Brief overview of psychonephrology

History of psychonephrology

The origin of psychonephrology is considered to date back to 1978, when three liaison psychiatrists coined the term to highlight an aspect of American consultation-liaison psychiatry and initiated a conference on this topic [1]. Since then, the conference has evolved into an international event held once every 2 years. Levy [2] later compiled the conference papers into a book entitled Psychonephrology.

Psychonephrology in Japan

The Japanese Society for Psychonephrology (JSPN) [3] was founded in Japan in 1990 under the leadership of Dr. Kazuo Ohta and Dr. Shigekazu Haruki, mainly to resolve various psychological problems in dialysis patients and renal transplant patients. Around the same time, treatment outcomes of RRT in CKD patients dramatically improved in Japan, notably extending their survival. However, the intervention environments for CKD patients were far from ideal, and medical care for their psychological problems was particularly lacking. Since its inception, JSPN has held a convention every year, with the 26th installment having taken place in 2016. Aside from its national conventions, JSPN also organizes many regional study groups and workshops. In addition, the Japanese Society for Dialysis Therapy (JSDT) and other nephrology-related medical conferences have also seen an increase in symposiums or presentations on psychonephrology, with focus on providing support for patients’ decision-making about RRT and the discontinuation/withholding of dialysis.
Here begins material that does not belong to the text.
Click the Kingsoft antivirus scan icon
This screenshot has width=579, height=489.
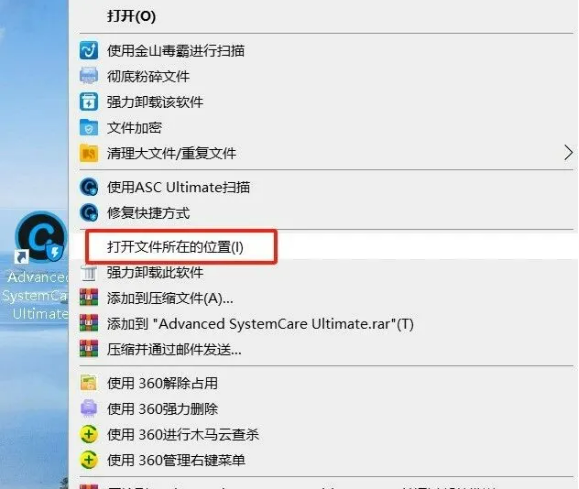click(x=89, y=51)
With the recent specialization and advancement in medical technologies, the need for team medical care has been re-recognized. As such, attempts have been made in the field of psychonephrology to promote interdisciplinary collaboration among psychiatrists, psychotherapists, nephrologists, transplant surgeons, and paramedics to resolve patients’ problems, rather than each profession providing specialized care.

Psychosomatic medicine in psychonephrology

Along with psychiatric medicine, psychosomatic medicine has long been studied in Japan. Psychosomatic medicine is based on an academic framework that developed mainly in Japan and Germany and is characterized by a biopsychosocial model approach based on the notion of mind–body unity, rather than mind–body split. The history of psychosomatic medicine in Japan dates back to 1960, when Yujiro Ikemi and others established the Japanese Society of Psychosomatic Medicine [4]. Since then, departments of psychosomatic medicine have been established in some institutions across Japan (currently eight).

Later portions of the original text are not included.